JUDGE VITTONE: I was provided a copy of their testimony. I guess we should put this into the record. It's testimony before the Occupational Safety & Health Administration, Proposed Indoor Air Quality Standards, Submitted August 13th, Presented January 24, 1995, by the American Industrial Hygiene Association.

This will be Exhibit 255.
(Exhibit No. 255 was marked for identification and received in evidence.)

JUDGE VITTONE: We're quitting early.

MS. SHERMAN: I think we still have a couple more.

JUDGE VITTONE: Okay.

MS. SHERMAN: I think we have a couple of other matters to discuss, Judge.

JUDGE VITTONE: All right.

MS. SHERMAN: Perhaps, I missed it earlier, but did we ever resolve the issue of Professor Hedge's exhibits?

JUDGE VITTONE: No. I do not have it. I don't know what happened to them, unless somebody picked them up and threw them away, or something like that, but I do not have them.

Can we contact him and ask him to submit a second copy?

MS. SHERMAN: I guess I can write a letter to him.

JUDGE VITTONE: I'm terribly sorry.

MS. SHERMAN: Okay. We'll see what we can do on that.

Also, on Friday, I believe, Ms. Ward went on the record about our requests for posthearing submissions from RJ Reynolds.

JUDGE VITTONE: That's correct.

MS. SHERMAN: We did not respond at that time, and I have a short response now, if you think it would be appropriate.

JUDGE VITTONE: That would be fine.

MS. SHERMAN: As I understand it, and I was not at the hearing on Friday afternoon, Ms. Ward questioned whether the material that OSHA had requested would be helpful to the determinations that OSHA must make regarding this rule.

I have taken the opportunity to review the transcript from, I believe it's January 17th, 18th, and 19th, and I've gone through it, to the best of my ability, where the things that we asked for to be submitted, and I think that those things would be useful.

Ms. Ward also suggested that perhaps some of the data were already in the record. I would just not for the record that RJR's submission is voluminous, so much so that while their scientists were testifying, sometimes it was even difficult to locate certain things because there is so much of it.

While we are appreciative of this information and we have read it with some care, if they feel that some of the questions that we asked have already been answered in the record, perhaps they could direct our attention to those exhibits.

I have here a list of what I think was asked for, and I can give it to Ms. Ward now. It doesn't promise to be everything, but it was the best I could come out with from the transcript. This is just us. It does not include anything that Mr. Meyer's might have asked or whoever else questioned you.

So I can make that available.

JUDGE VITTONE: Okay. Thank you. I think that would be helpful.

Is there anything else?

MS. SHERMAN: I guess that we will reconvene?

JUDGE VITTONE: We will reconvene Monday morning, 9:30, here. I will be here Monday, and we will reconvene at that time.

MS. SHERMAN: We will try to have, by Monday, a schedule, typed.

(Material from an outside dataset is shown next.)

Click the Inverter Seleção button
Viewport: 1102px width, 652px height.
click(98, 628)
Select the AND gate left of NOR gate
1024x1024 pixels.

JUDGE VITTONE: Okay. If you have it on Friday, could you give me a call an let me know, and I'll have somebody pick it up?

MS. SHERMAN: Yes.

JUDGE VITTONE: I would appreciate that. Because I'd like to have it before I come here.

MS. SHERMAN: See if you'll show up.

JUDGE VITTONE: So would you, I'm sure.

If you can't, that's okay.

MS. SHERMAN: The schedule that I'm contemplating, Your Honor, will have the person's name, perhaps the company name and address. I don't think we'll put phone numbers on.

JUDGE VITTONE: I don't think you want to.

MS. SHERMAN: Some of these are companies, and to that extent I think it's okay, but some seem to be individuals, and perhaps that's not a good idea.

JUDGE VITTONE: They probably have freely given their phone number, but I'm not sure that people want their phone numbers bandied around. I think that's a good idea not to put it on there.

Is there anything else from anybody else before we break?

[No response.]

JUDGE VITTONE: Thank you very much. It's been a long couple of weeks here, but I think we did okay. I think we did okay.

I will see you Monday morning, 9:30, in this room, right? We're not moving out of this room. This room, Monday morning, 9:30. Thank you again. Have a good long week off.